> [Exercise details] Output each of the entries exactly, skipping every picture they contain.

(Collected data)

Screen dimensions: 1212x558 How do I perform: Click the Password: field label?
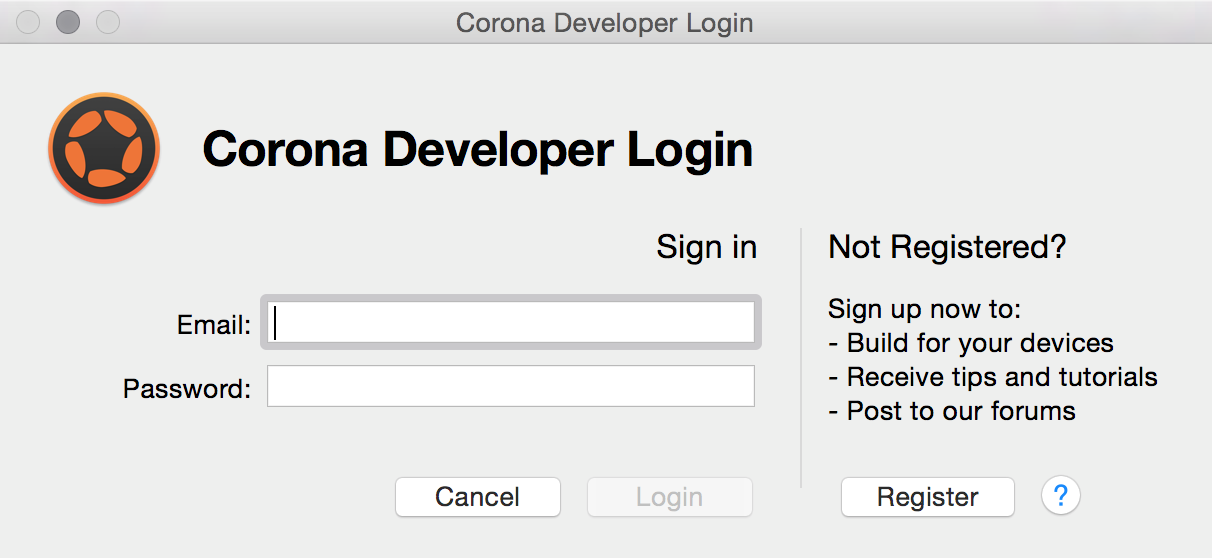(187, 388)
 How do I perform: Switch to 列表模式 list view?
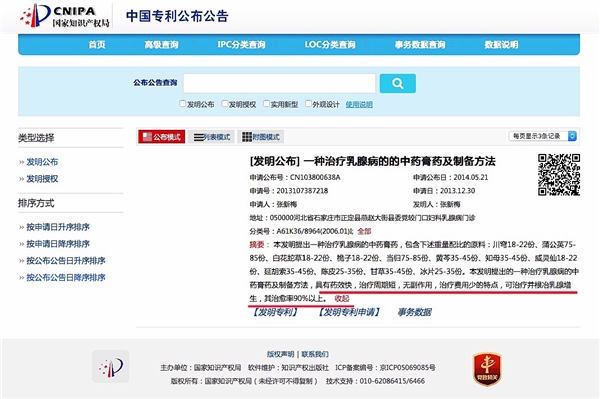coord(212,137)
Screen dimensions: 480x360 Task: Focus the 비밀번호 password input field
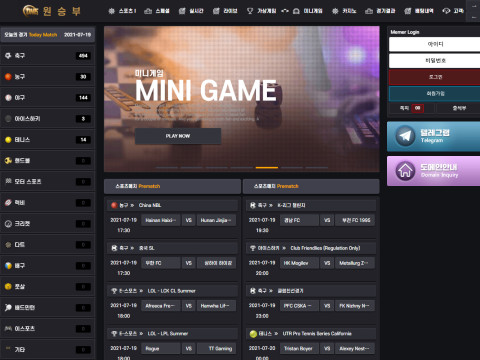click(x=435, y=61)
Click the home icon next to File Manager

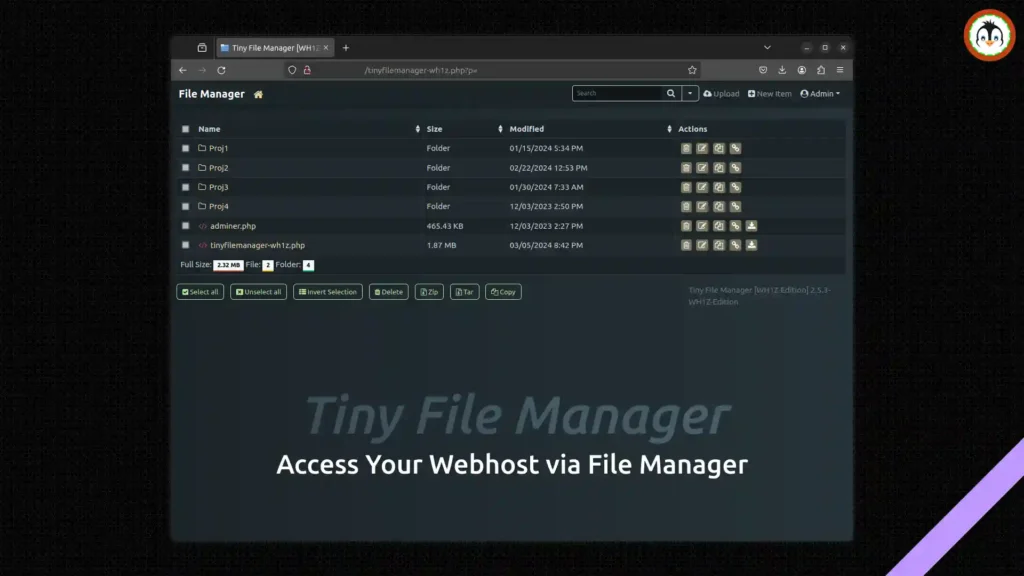tap(257, 93)
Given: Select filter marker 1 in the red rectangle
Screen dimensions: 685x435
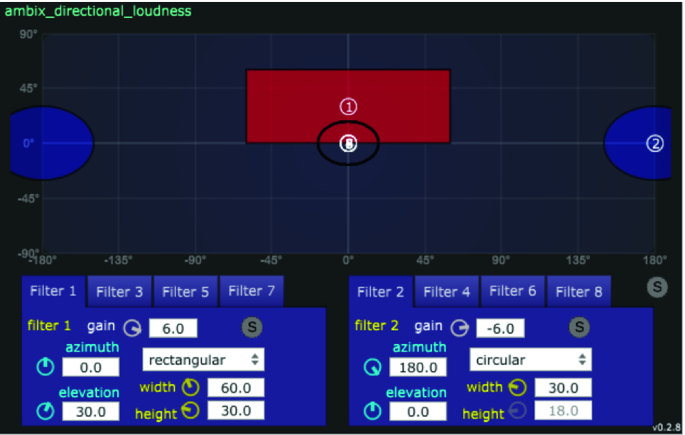Looking at the screenshot, I should click(348, 106).
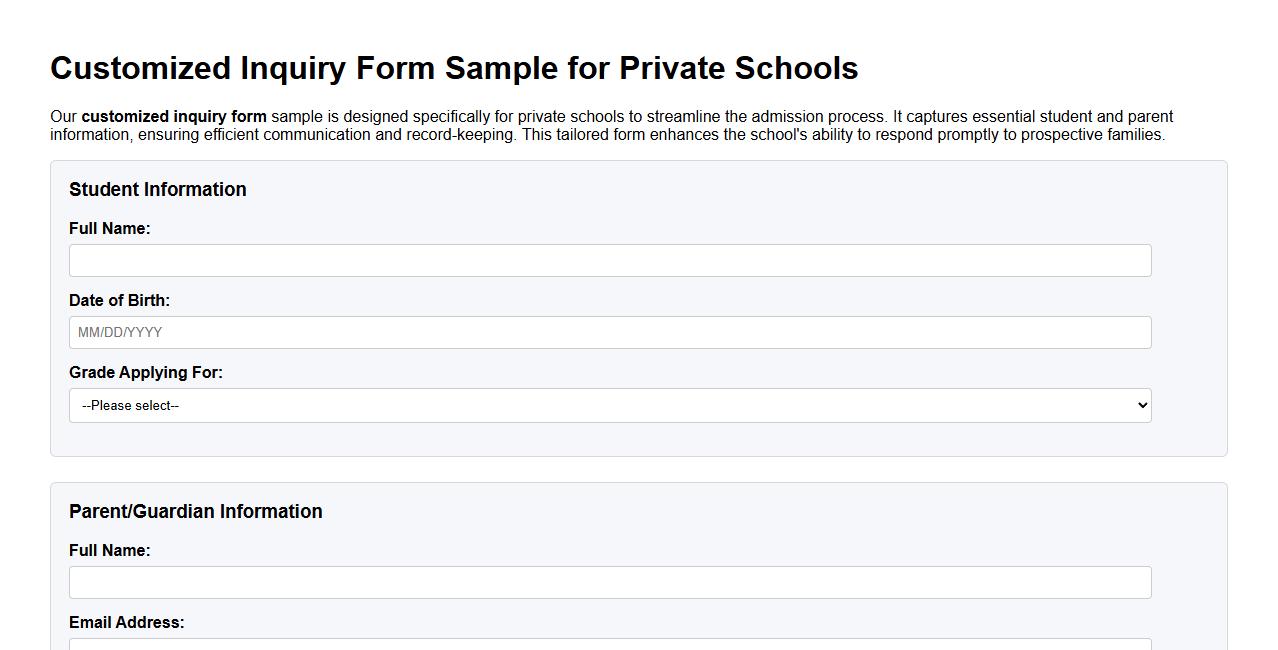Open the Grade Applying For dropdown

pyautogui.click(x=610, y=405)
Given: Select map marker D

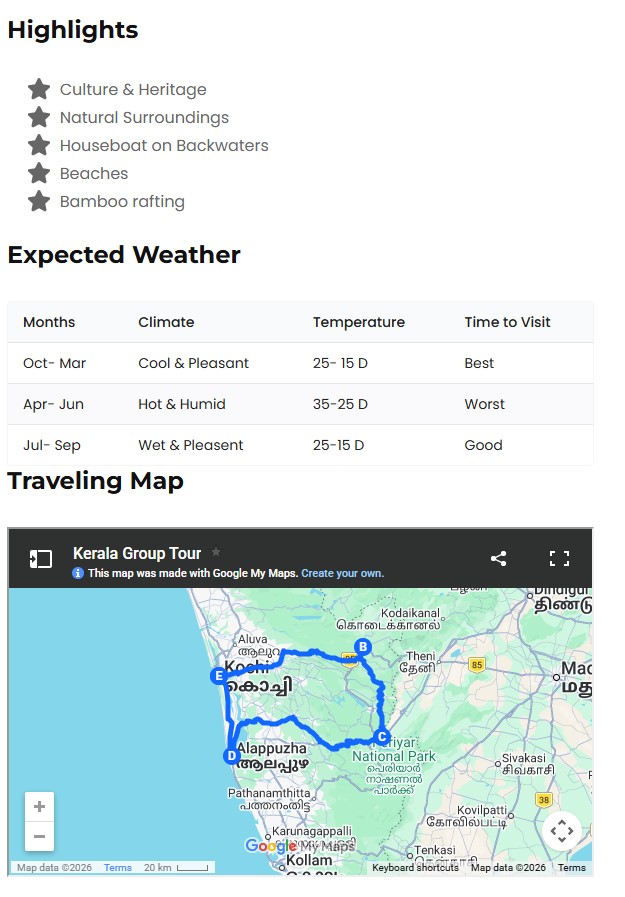Looking at the screenshot, I should (232, 756).
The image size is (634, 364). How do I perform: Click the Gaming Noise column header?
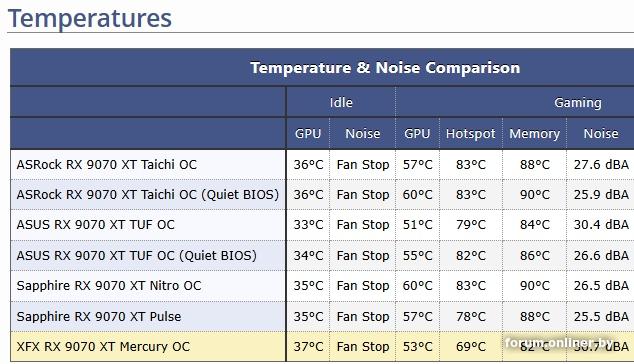pos(600,133)
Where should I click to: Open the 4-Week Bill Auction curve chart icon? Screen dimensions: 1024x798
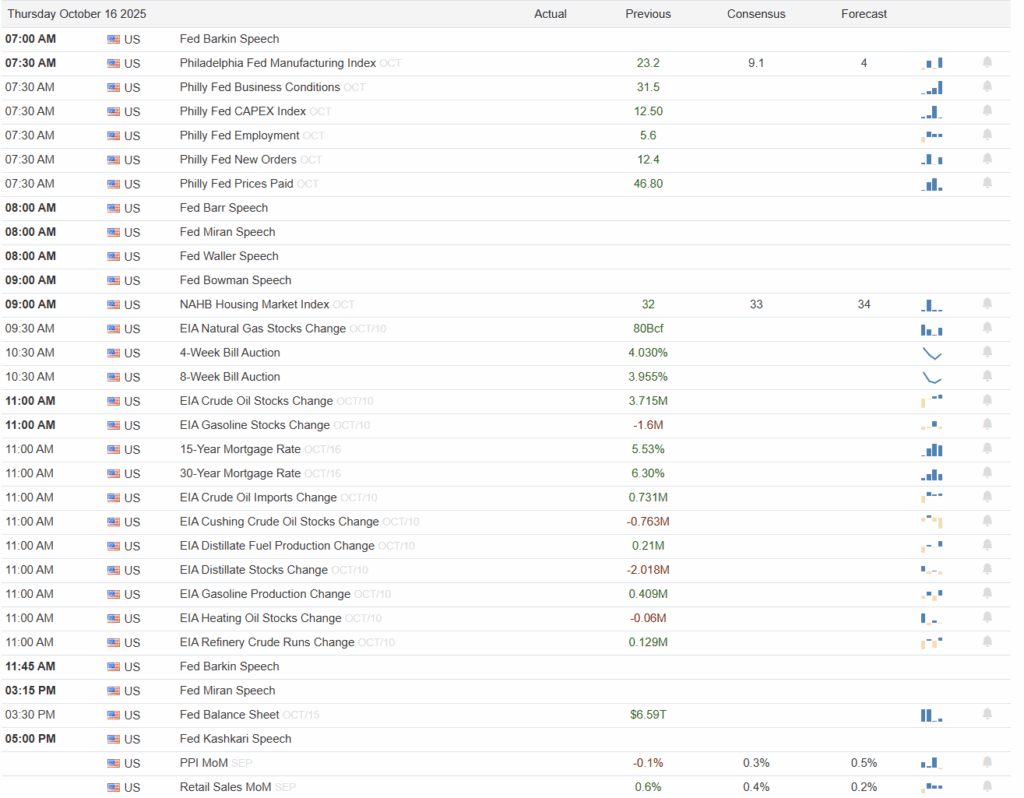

> [Response area]
Screen dimensions: 1212x558 How do I perform: Click the Password: field label?
(187, 388)
 How do I perform: Switch to 列表模式 list view?
coord(212,137)
Screen dimensions: 480x360 Task: Focus the 비밀번호 password input field
click(x=435, y=61)
Click the home icon next to File Manager

tap(257, 93)
Given: Select filter marker 1 in the red rectangle
Screen dimensions: 685x435
Looking at the screenshot, I should click(348, 106).
Open the Grade Applying For dropdown

pyautogui.click(x=610, y=405)
Given: Select map marker D

Looking at the screenshot, I should (232, 756).
The image size is (634, 364). How do I perform: Click the Gaming Noise column header?
pos(600,133)
Where should I click to: Open the 4-Week Bill Auction curve chart icon? Screen dimensions: 1024x798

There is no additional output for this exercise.